Les points clés pour diminuer significativement le taux de perte
Points clés | Test 2020 | Protocole 2021 |
---|---|---|
Des reproducteurs correctement nourris | Pas d’astaxanthine. Des oeufs très clairs | Utiliser des granulés avec astaxanthine |
Des truites femelles matures | Ponte au hasard des abattages | Un abattage tous les 8 jours en janvier. Repérer truite prête à pondre avec oviducte saillant. |
Eviter d’utiliser un mâle stérile | Prise de risque avec un seul mâle utilisé | Prélever le sperme de deux mâles au moins dans récipient sec |
Garantir une ponte au sec | Pas de précaution particulière. Des gouttes d’eau introduites | Sécher la truite avec un linge sec avant stripping |
Eliminer liquide coelomique | Liquide non éliminé | Ponte sur un tamis laissant s’échapper le liquide coelomique |
Rajouter l’eau pour la fécondation | Eau rajoutée en quantité importante | mélanger oeufs et sperme.

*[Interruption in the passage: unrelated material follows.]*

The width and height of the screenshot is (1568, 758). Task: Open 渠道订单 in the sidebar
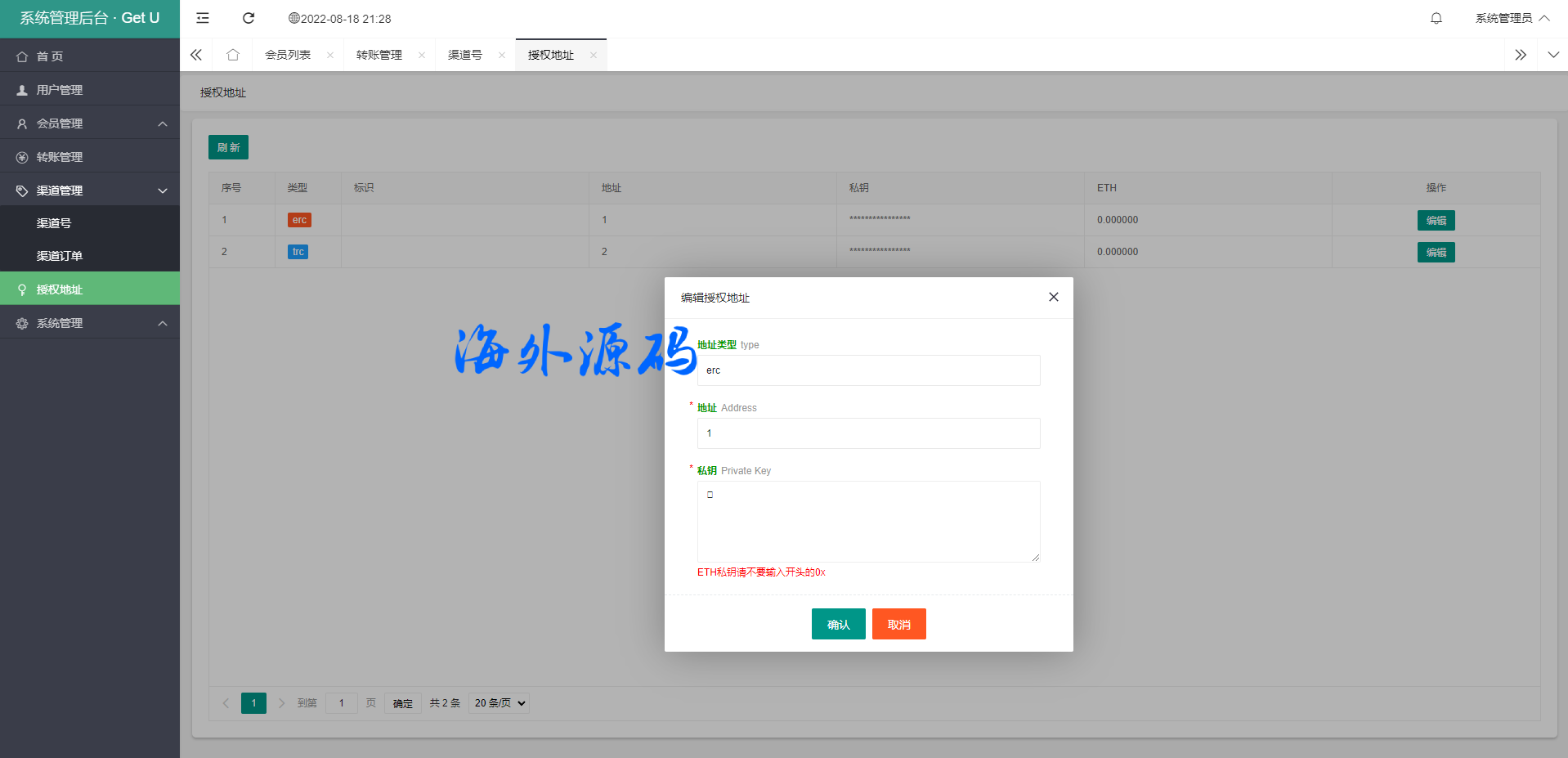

Rajouter en eau 50% du volume d’œufs . Brasser délicatement |
Laissser du temps pour la fécondation. Laisser durcir les œufs | Oeufs laissés 1 minute au repos après fécondation. Durcissement ignoré | Laisser reposer 45 mn |
Rincer les oeufs | Non réalisé | Verser le surnageant avec les impuretés. Ne pas transvaser les oeufs |
Désinfecter les oeufs | Pas de désinfection post fécondation | Tremper les œufs 10 mn dans solution iodée |
Remuer les oeufs avec précaution | Agités ou étalés avec le doigt | Utiliser une plume pour déplacer les œufs |
Installer les oeufs dans les paniers d’incubation | Trop d’oeufs par panier, sur 2 couches | Des oeufs sur une seule couche, répartis avec une plume |
Après durcissement, au bout d’une heure, ne plus bouger les oeufs | Agitation des œufs, pour changement de panier, et lors du nettoyage des œufs avec une paille. | Ne plus toucher aux oeufs. Enlever les oeufs blancs avec une aiguille. |
Garder les oeufs dans le noir complet | De longue séances de nettoyage avec une paille, à la lumière du jour | Nettoyer rapidement les œufs blancs avec une aiguille, dans la pénombre. |
Enlever les coques vides après naissance | Réalisé avec un tuyau par siphonnage | A réaliser avec un tuyau par siphonnage |
Installer les larves nageantes dans un léger courant et commencer à nourrir | Larves nourries dans les bacs d’incubation, sans courant horizontal | Transférer les larves dans une zone traversée par un léger courant d’eau |
Nettoyer l’auge tous les jours | Deux nettoyages en 12 jours. 40%de pertes d’alevins. Pertes minimisées après instauration d’un courant d’eau et nettoyage journalier | Un nettoyage par jour |
% de pertes | 98% | ? |
Remerciements
Outre Pierre Garsi et Valentin Avandetto déjà cités, je tiens à remercier Adrien Millet, pisciculteur au moulin de Cerzay à Assais les Jumeaux (79) qui a accepté de me fournir de l’aliment de démarrage et des conseils issus de sa propre expérience. Par ailleurs, les truites mâles et femelles proviennent également de sa pisciculture. Sans lui, ce test n’aurait pas pu exister.
Bonjour Jean claude,
Nous sommes le 13/11/2022 et l’Aquaponie n’est toujours pas plus répandu et pourtant si il y a bien une source qui nous permettrait de nous diriger vers auto-alimentation , c’est bien celle-ci en complément avec d’autres. Tout ça pour dire » Merci » pour ce travail qui va permettre de réduire considérablement les pertes du début et un autre grand « Merci » pour ce site avec tant d’informations.
Bien à vous
Harald
Merci pour ce retour.
hello
pourquoi ne pas conjuguer aquaponie et walipini ( serre entérée 2.50 m de profondeur dans le sol… ??
température du sol toujours a 12 ° +/- minima
Bonjour Jean-Claude,
Merci beaucoup d’avoir pris le temps de faire cette article et d’avoir fait cet essai.
Merci pour ton partage;).
Hâte d’apporter ma pierre à l’édifice avec mes farios.